Ia Jimenez is the owner of Your Best You Coaching. She is a coach, trainer and speaker specializing in Personal Branding,
Ia Jimenez is the Owner of Your Best You Coaching. She is a coach, trainer and speaker specializing in Personal Branding, Social Media and Career Development. Ia is instrumental in assisting entrepreneurs, small business owners and career professionals in clarifying their marketing and communication goals and implementing an effective brand strategy using social media.
Today, Ia talks about some of the mistakes she made in her coaching and consulting career and the importance of understanding marketplace demand and value.
Q: What were the top 3 mistakes you made starting out with your business, and if you could start over what would you do differently?
(1) Not taking a stand for my market value.
Early on in my business, I did my marketplace research and set my consulting rate within a competitive range. I knew I was more than competent with my delivery of the services I offered, but I had poor negotiation skills. I was afraid my potential clients would think I was too expensive and so I was quick to lower my rate. I was great at coaching business professionals on how to negotiate top dollar with a potential employer but when it came time to close my potential clients, I had difficulty applying those same tactics to my own business. Ironically, in some twisted way, I must have thought I was good at negotiating, because I always negotiated a better rate for them…unfortunately, at my own expense. Yikes!
It took a little while but I learned how to apply those same negotiation tactics to my own business. I’ve increased my consulting rate and stay updated on my competition. I now have complete confidence in articulating the value of consulting I deliver so when I state my rate now, I’m no longer afraid if they respond with silence. In the past, I assumed silence meant they were hesitant or reluctant to move forward so I would respond by offering a discounted rate immediately. Now, I wait for them to respond. If there is hesitation, then I work with them to uncover what is getting in the way of committing to the services they say they need. The conversation is now more focused on the value they will receive instead of pricing.
(2) Thinking everyone was my ideal client.
Again, in the beginning, I was eager for clients so I thought I should just offer every service I was capable of delivering to anybody who said they had a need! I went into it thinking I’ll just throw it all out there and see what sticks! As experience always proves to be the best teacher, I quickly learned that not everyone was my ideal client and I didn’t actually want to deliver all those services. I learned to shift my mindset in a big way. Too many services diluted my marketing and branding efforts and I realized it was hard for folks to truly see me as an expert in that particular area of service. This forced me to sit myself down and really hone in on my greatest strengths so that I could continue to not only enjoy my work but truly offer my best value to the marketplace. I now take my time during the initial consultation to uncover if we are the best fit to work in a consulting or coaching capacity together. I look for clues in our interaction with one another for compatibility. This is important to me as I take a very personalized approach with each client I take on. If someone comes in very negative, defensive or confrontational to my initial questions, I get some quick indicators of what working with them in a coaching capacity will look like. The best part is knowing, because this is my business, I don’t have to take on every client that walks through my door. That being said, if we’re not the right fit, I do everything I can from a service perspective to help them find someone else who might better serve their need.

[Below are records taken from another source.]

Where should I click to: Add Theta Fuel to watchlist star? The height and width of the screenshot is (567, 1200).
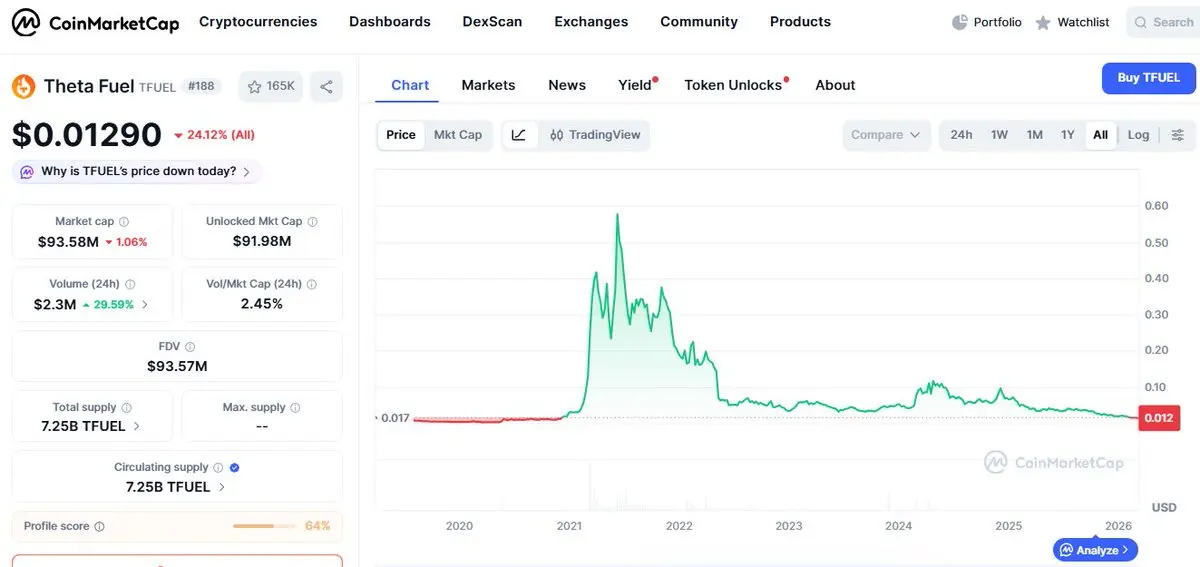pos(254,87)
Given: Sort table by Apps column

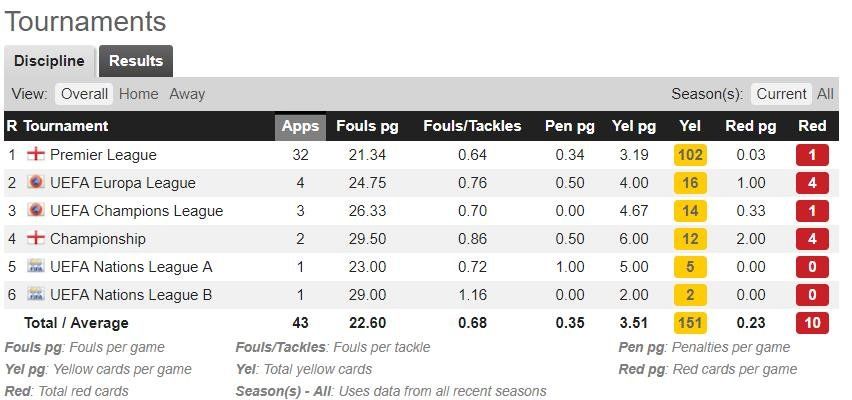Looking at the screenshot, I should (x=300, y=127).
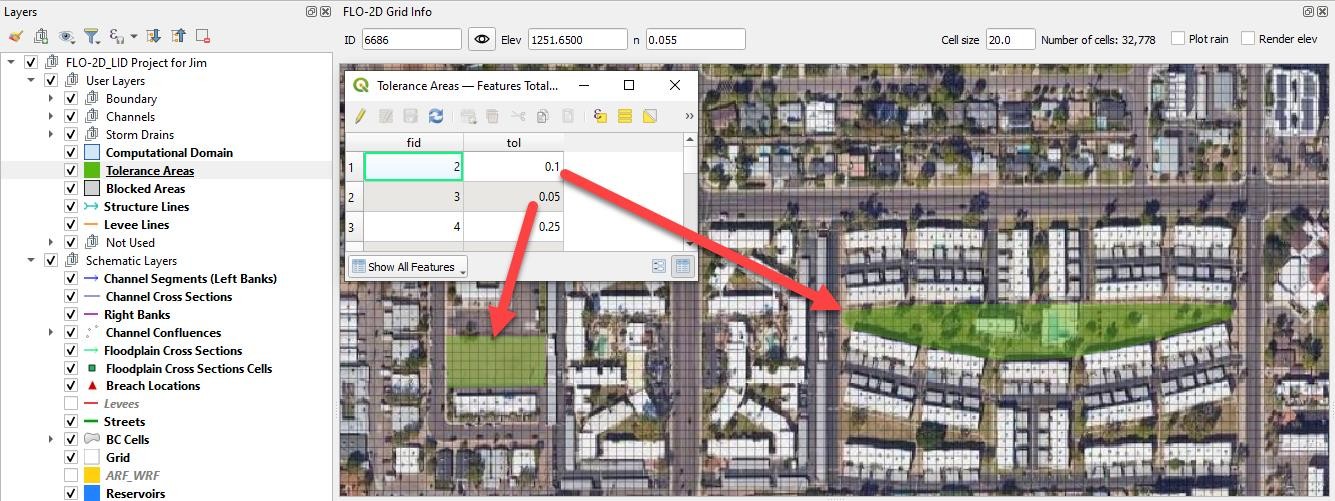Expand the Channels layer group
The image size is (1335, 501).
[x=53, y=117]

3) Relying solely on internet marketing efforts.
Being in the social media and virtual career coaching space for the last 6 years, I spent so much time looking at how to strategize online that I really neglected connecting in my local marketplace. I made this mistake for the first four years, so this is a new lesson I’m learning more recently. When I coach my clients, I’m always quick to emphasize a healthy balance between internet and in-person networking. However, because I was spending so many hours formulating and then executing the social media or communication strategy in front of my computer, I couldn’t take my own advice and found myself disconnected from the general marketplace. I moved to a new market two years ago and I can’t even begin to tell you the benefits I’ve derived from joining local networking groups.
I’m accomplishing more locally in the past two years than I did in 4 years in a marketplace I had lived in for 8 years! This has helped me get in front of people I would never have connected with otherwise and helped me tap into what my local market needs. My new relationships have actually helped broaden my internet reach. I have also been delivering local workshops to help people understand the value of my services. I now have more people advocating for me and my professional expertise. This has also helped refine my online marketing efforts. Even if your business is solely online, I highly recommend making a committed effort to network locally with your business community and leaders. The value I have received in increased business has been immeasurable.